2016年06月01日 | 映画の感想・批評
 離婚に未練たっぷりの元夫を中心に、次の恋に仕事にと動き出している元妻と、その二人の間に生まれた大人しい小学生の息子、夫側の母親と姉が繰り広げる人間ドラマ。是枝監督は「海街diary」の四姉妹物語の次は、家族物語を優しく暖かく作り上げた。ちょっと早いが、次回作はどう来るのか。楽しみだ。
 随分前に文学賞を受賞した小説家の元夫は、今は探偵事務所でうさんくさい調査員をしながら、小説の題材を集める日々。ギャンブル好きで生活費を工面出来ず後輩から借金状態。元妻は働きながら金持ち男性と結婚を考え、息子を所謂「出来る子」に育てようとしている。母親はつい最近夫を亡くし、年金で団地に一人住まい。ご近所付き合いも行動派。姉はそんな兄や母に小言を言いながらも、子供達を育て、働いて、場合によっては、良きご意見番として、存在感を示す。ざっと書いただけだが、どこにでもありそうな「家族」がそこに居た。

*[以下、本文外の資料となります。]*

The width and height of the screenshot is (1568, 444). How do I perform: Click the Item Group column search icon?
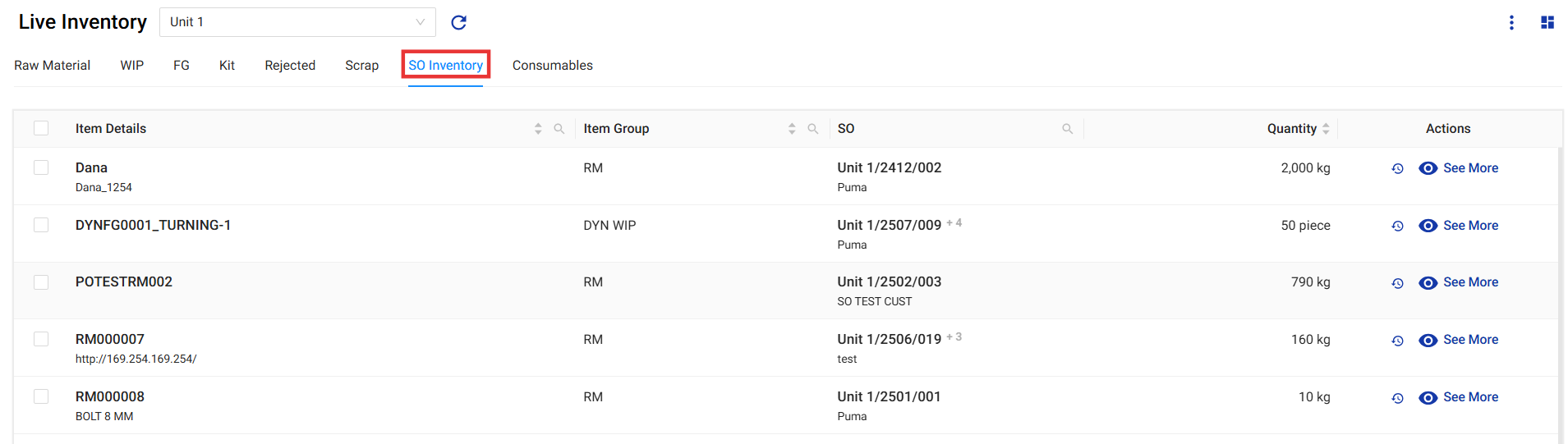[812, 129]
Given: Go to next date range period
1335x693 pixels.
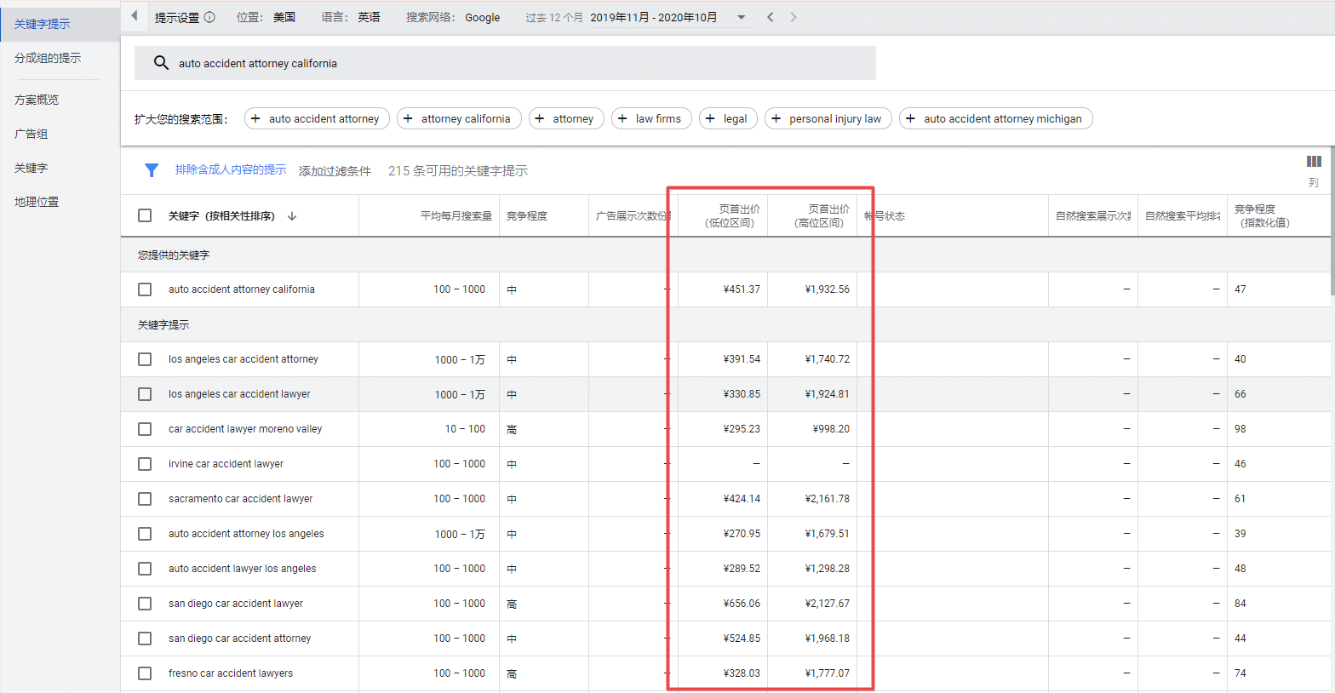Looking at the screenshot, I should click(794, 17).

 この映画は、暗い残忍な事件が多い今の世の中に、もがき悩みながらも生きていこうとする人にスポットを当て、人の「暖かさ」を映し出している。思い通りにいかないことばかりだが、卑屈にはならず、常に前向きに生きる気持ちを持ち続けることが大事と優しく教えてくれる。ちょっと道を外れると、誰かが注意する。修正する。その繰り返しで大人になっていくのかなあ・・・。決して、捨てた世の中じゃないと思いたい。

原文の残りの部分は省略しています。